- Russia threatened to cut output over a planned US-led price cap on its crude, per Bloomberg.
- Its deputy prime minister said Russia’s oil production fall to 430 million tons a year.
- The cap creates a “very bad precedent,” Alexander Novak said, who added it was “unacceptable.”
Russia could cut oil production if a price cap on its crude is introduced, the country’s deputy prime minister said.
A proposed price cap, instigated by the G7, would force refiners, traders, and financiers not to handle Russian oil unless it was traded below a specified price.
The European Union agreed to it on Wednesday, despite hesitation from some of its member states.
“If the price cap is introduced and we can’t redirect the oil to other markets, we will cut our production by as much as needed,” Russian Deputy Prime Minister Alexander Novak said, Bloomberg reported Wednesday.
He added the cap created “a very bad precedent” that “will primarily hit the ones who are actually doing it.”
Novak added it could lead to crude shortages. “We know, and history has uncovered countless number of examples, that market interference, especially with a mechanism of price controls can only lead to deficits of a certain good,” he said.
He also threatened that Russia will not supply countries which adopt the cap, saying: “This mechanism is unacceptable to Russia, and if it is implemented, we are not going to supply countries which join this mechanism.”

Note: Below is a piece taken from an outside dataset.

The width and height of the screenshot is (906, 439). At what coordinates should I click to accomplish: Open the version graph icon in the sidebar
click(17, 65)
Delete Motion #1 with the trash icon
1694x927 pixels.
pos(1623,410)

Novak added that the country’s oil production could fall to 490 million tons in 2023 from 530 million tons this year, per Bloomberg.

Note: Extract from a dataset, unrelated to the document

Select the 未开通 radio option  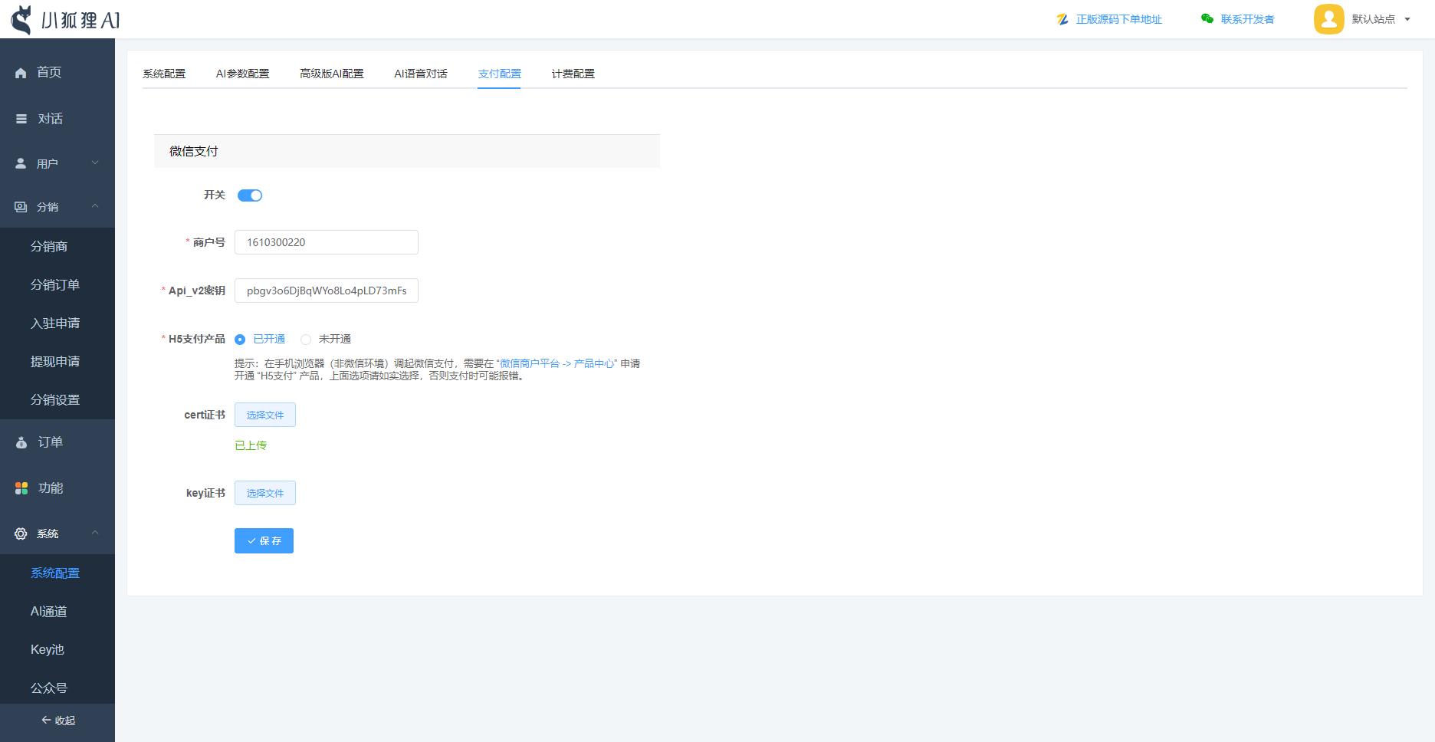[306, 339]
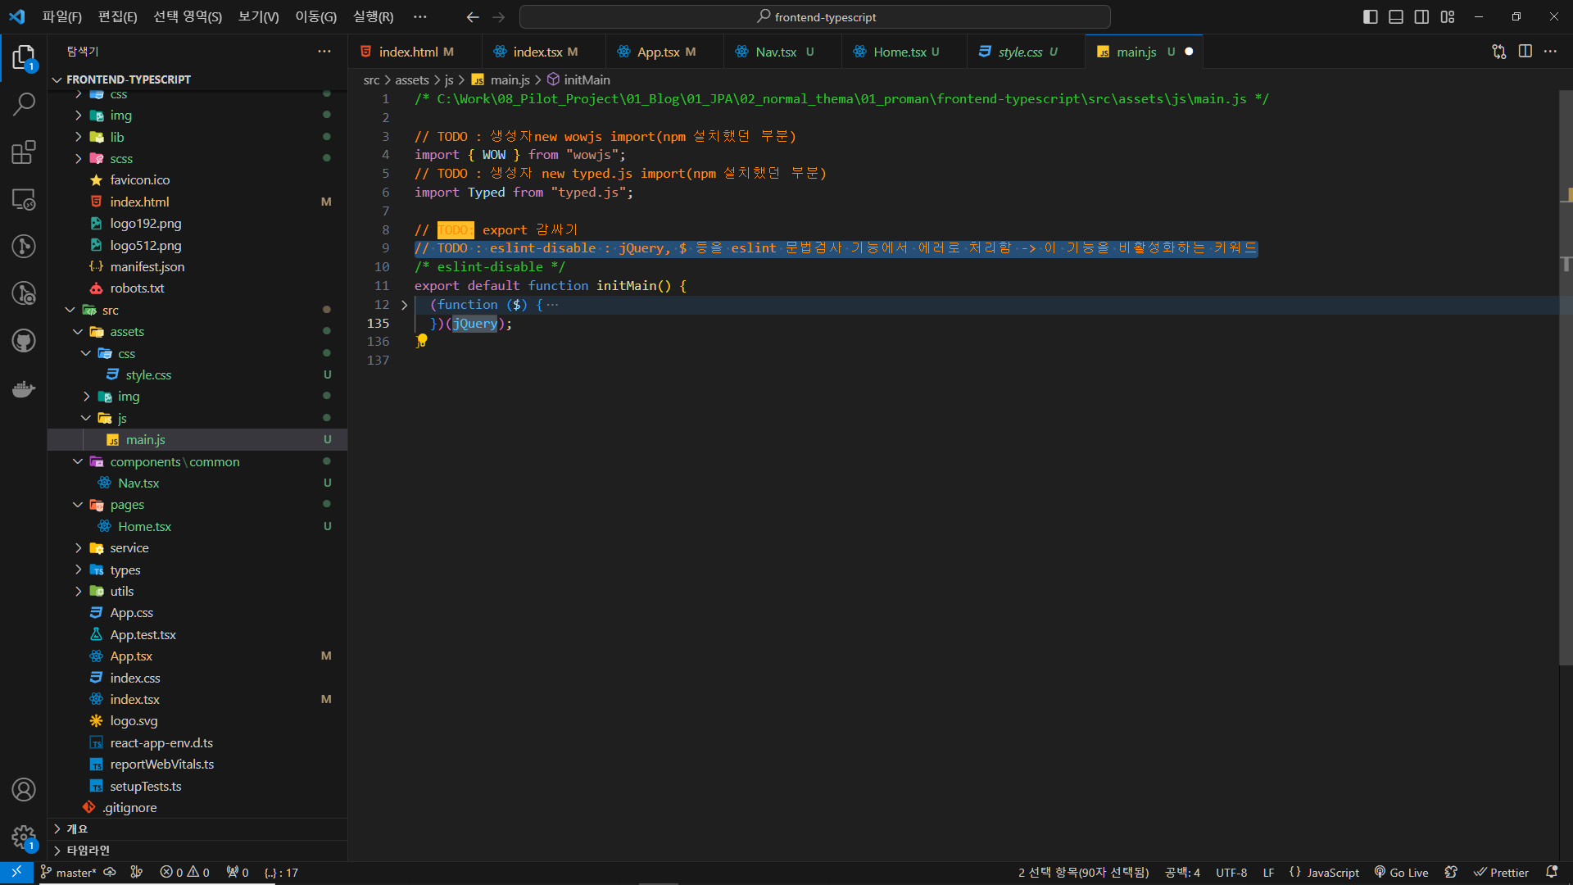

After the G7 agreed to pursue a price cap in early September, Russia threatened to ship more crude to Asia, where it has been selling its oil at a discount since its Ukraine invasion.
Oil prices have ticked higher recently thanks to concerns about OPEC+ production cuts, after they trended downwards for the past four months.
Russia’s threat comes after OPEC+ and its allies agreed to slash daily crude output by 2 million barrels per day, which will likely squeeze an already tight oil market.
US President Joe Biden was “disappointed” by the “shortsighted” cut, the White House said.
Brent crude futures, the international benchmark, were down 0.13% to $93.16 at last check on Thursday.